(Records of locating words and elements)
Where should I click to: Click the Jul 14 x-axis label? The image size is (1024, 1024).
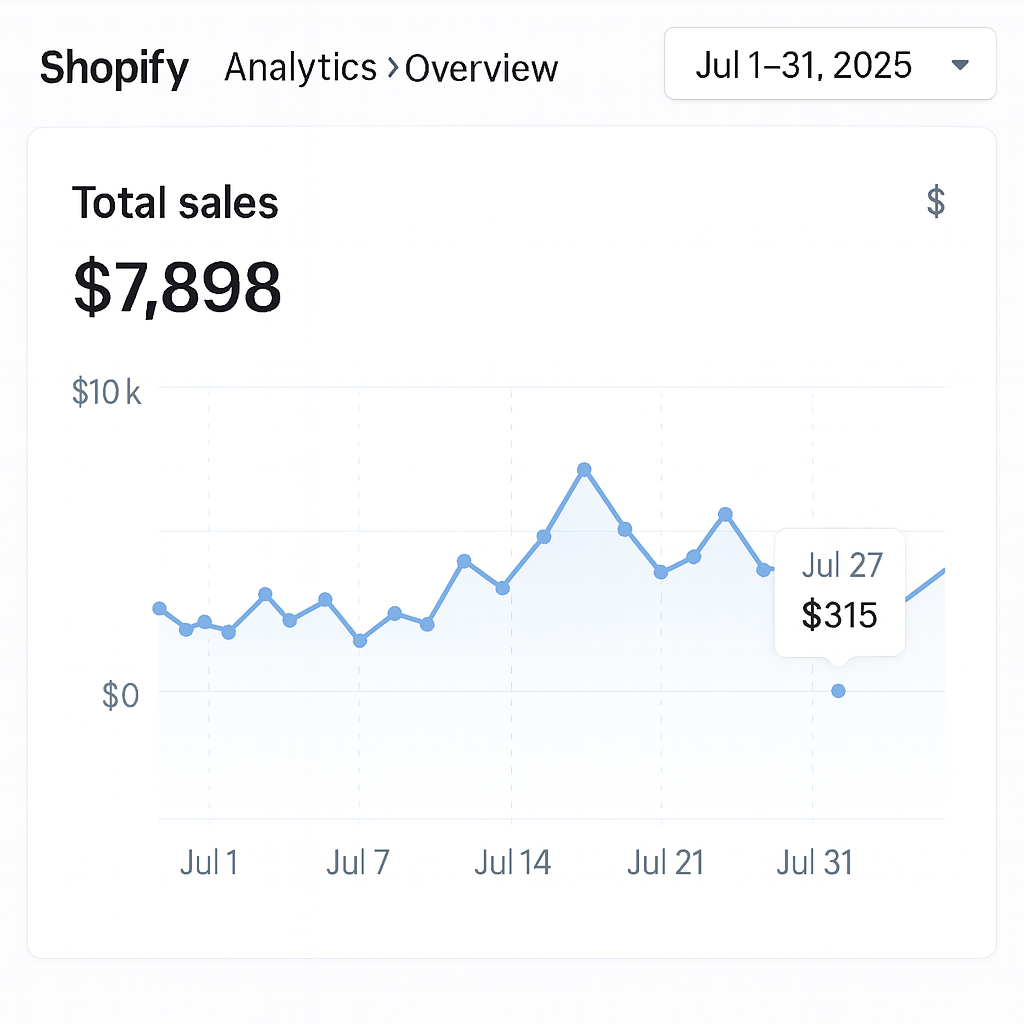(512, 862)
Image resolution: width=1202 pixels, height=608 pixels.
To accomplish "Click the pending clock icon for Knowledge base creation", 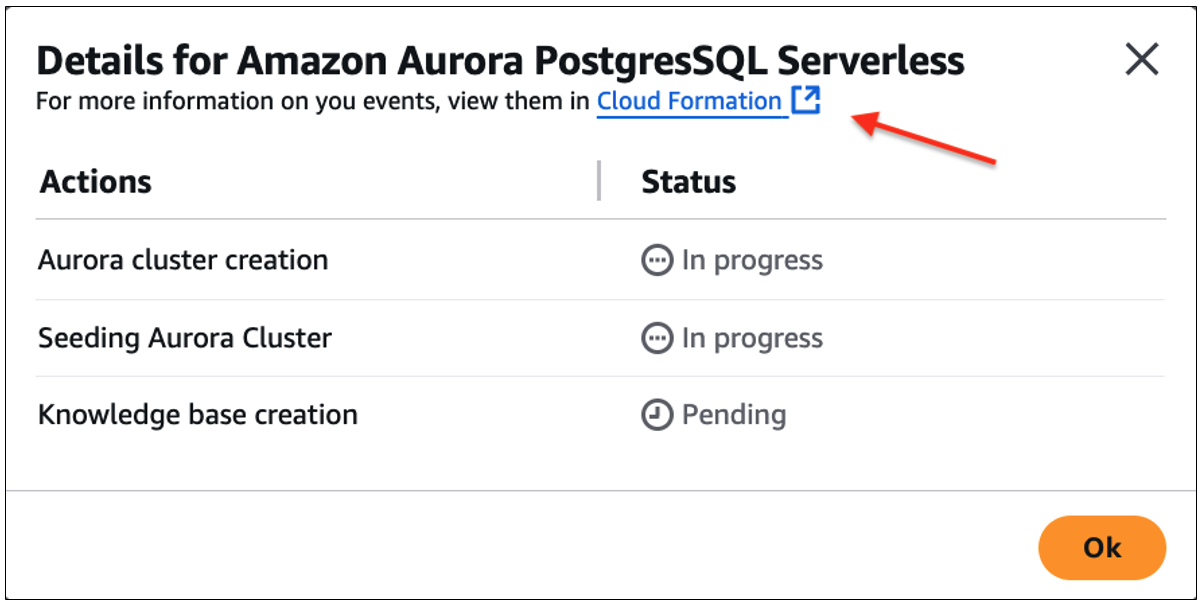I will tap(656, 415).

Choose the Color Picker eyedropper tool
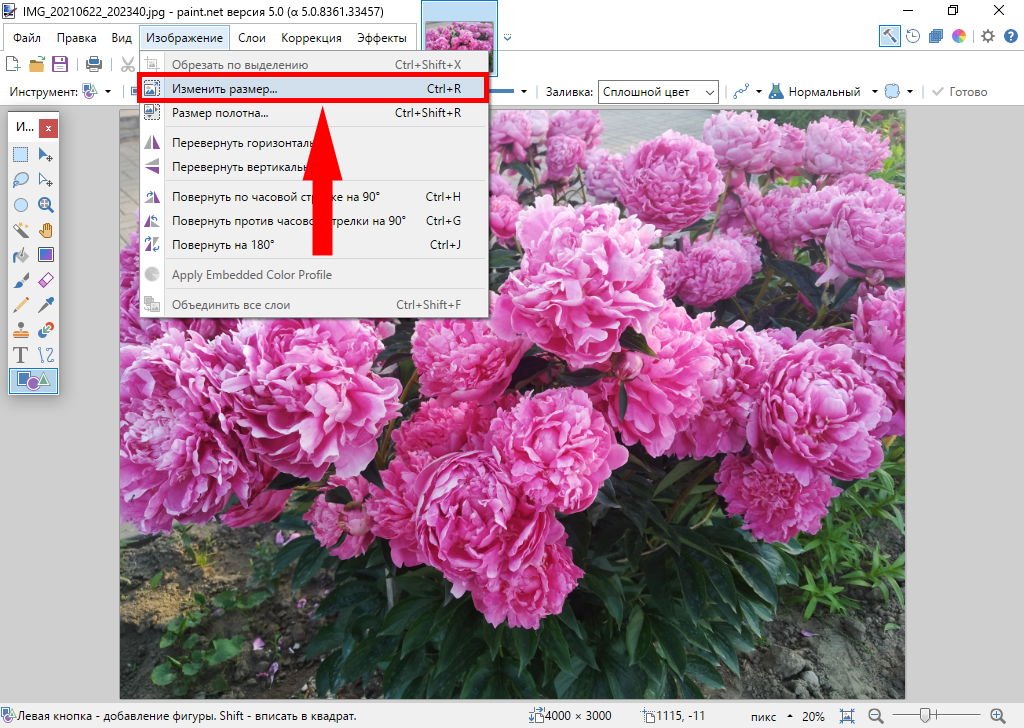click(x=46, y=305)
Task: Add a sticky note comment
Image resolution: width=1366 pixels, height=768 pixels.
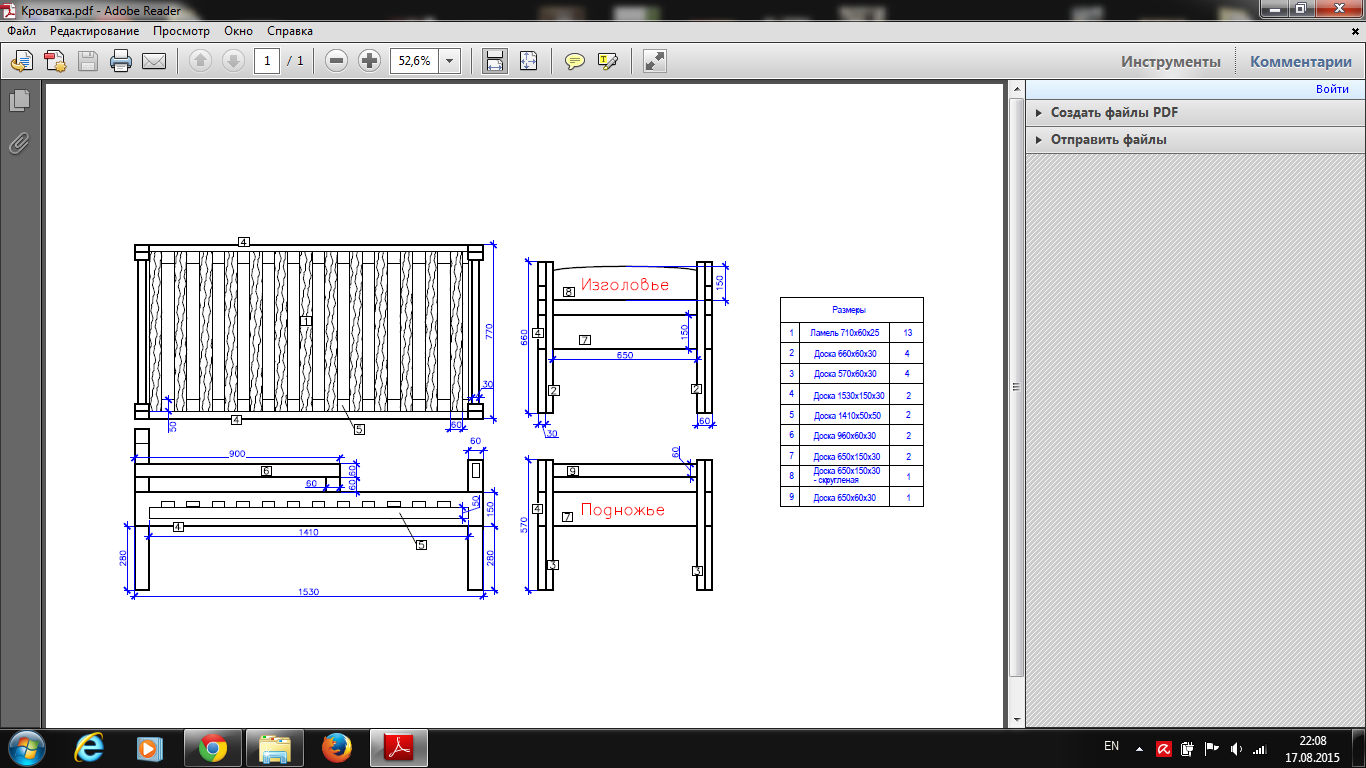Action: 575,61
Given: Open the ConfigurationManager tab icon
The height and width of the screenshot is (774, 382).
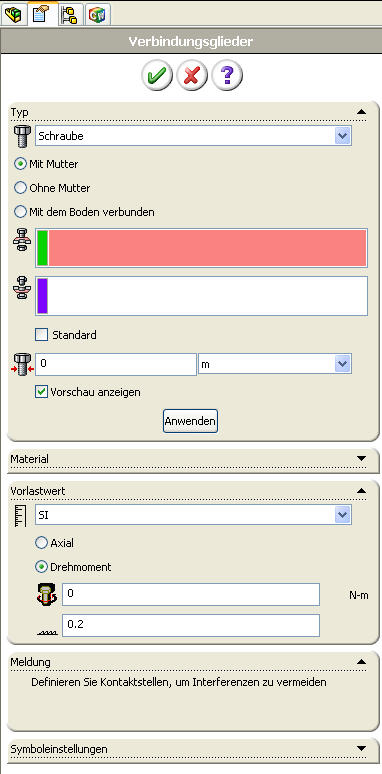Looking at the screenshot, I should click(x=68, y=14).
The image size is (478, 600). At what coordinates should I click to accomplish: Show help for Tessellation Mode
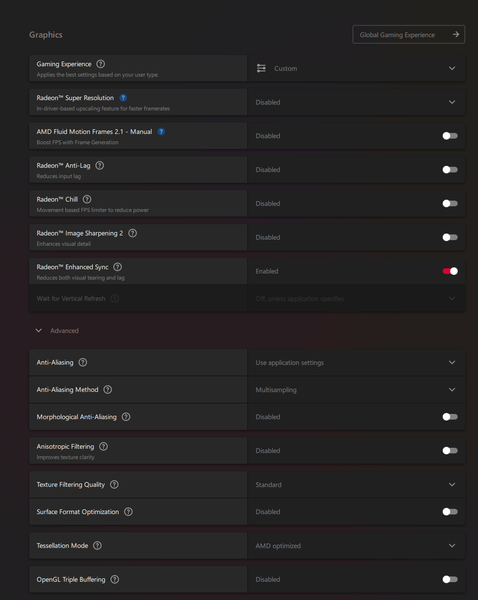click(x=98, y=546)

WORK TO BE COMPLETED: Copy out, word for word, the stretch of entries from the line containing "Task: Add a sticky note comment" through the line containing "Looking at the", both of those lines included. Omit the pictures from your copy.

ANSWER FOR THE TASK:
Task: Add a sticky note comment
Image resolution: width=1366 pixels, height=768 pixels.
Action: 575,61
Given: Open the ConfigurationManager tab icon
The height and width of the screenshot is (774, 382).
Looking at the screenshot, I should click(x=68, y=14).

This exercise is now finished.